I think the second approach is better We will send you soon explanation of how to calculate persistence length based on atom positions.

kdomino commented 2 years ago

So we shall calculate entropy from the aggregated histogram over subsequent pairs of mers. I will not recommend plotting entropy over realizations, as we will lose out error calculus and will not be abbe to compare this quantity with others. But what about plotting entropy (with quartile envelopes) over pairs on angles and ions. Then we would have: \Phi_14 vs. \Psi_14 \Phi_13 vs. \Psi_13 for Na^+, Mg^2+ and Ca^2+. Then we will have 6 point on the plot for HA and 6 points on the plot for CS. So we have 2 plots with envelopes. @NKruszewska @Piotr8706 what do you think?

soycapitan commented 2 years ago

Raised PR #18 with code and placed histograms with all mers combined in the same place in gdrive for Albumin+CS6

soycapitan commented 2 years ago

I will not recommend plotting entropy over realizations

I subscribe to this point of view. Plotting anything against realisation number is in my opinion wrong as it may cause our readers to assume that our realisations are done in a particular, meaningful order and as far as I understand they are independent.

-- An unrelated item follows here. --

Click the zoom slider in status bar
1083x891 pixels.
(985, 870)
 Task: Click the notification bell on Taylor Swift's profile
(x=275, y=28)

kdomino commented 2 years ago

@soycapitan if you can show us the plot I suggested for entropy for CS6, It should be helpful, thanks.

NKruszewska commented 2 years ago

@soycapitan Our realizations are in order - 001 is best docked (the greatest binding energy), 010 is worst docked. The order is by binding energy after docking. That's why I think that chart Entropy(realizations) could be ok. We can see if one parameter is somehow function of the second one. But the idea of @kdomino is also very good for me. @Piotr8706 what do you think?

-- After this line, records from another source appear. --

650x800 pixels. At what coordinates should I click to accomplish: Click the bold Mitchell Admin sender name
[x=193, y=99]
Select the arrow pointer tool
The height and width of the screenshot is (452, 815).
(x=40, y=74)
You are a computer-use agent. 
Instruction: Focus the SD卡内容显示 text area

kdomino commented 2 years ago

@NKruszewska if there is some difference between realizations other than the probabilistic one the situation is different. However I was told, that they differ only by the seed of RNG.

kdomino commented 2 years ago

I guess, they are reshuffled with respect to binding energy. If so, we need also to plot binding energy values and make a discussion on it. Still, we lose the probabilistic analysis there, and we can not compare two values as we do not know what is the error of estimation.

NKruszewska commented 2 years ago

I believe that they are sorted via binding energy. @Piotr8706 are they?

@kdomino I can't understand why we can't compute errors? Could you explain it? I though that It is the same situation like previous but we only don't distinguish if the Psi1-4 is inside 1 mer of inside 5 mer. We treat all Psi1-4 as the same angle because it is between the same kind of atoms.

kdomino commented 2 years ago

@NKruszewska right, but we did 10 or 12 realizations to have the quantile envelope of entropy. Hence if we plot entropy over realizations we can not have these envelope, that was used to estimate the error. I am right?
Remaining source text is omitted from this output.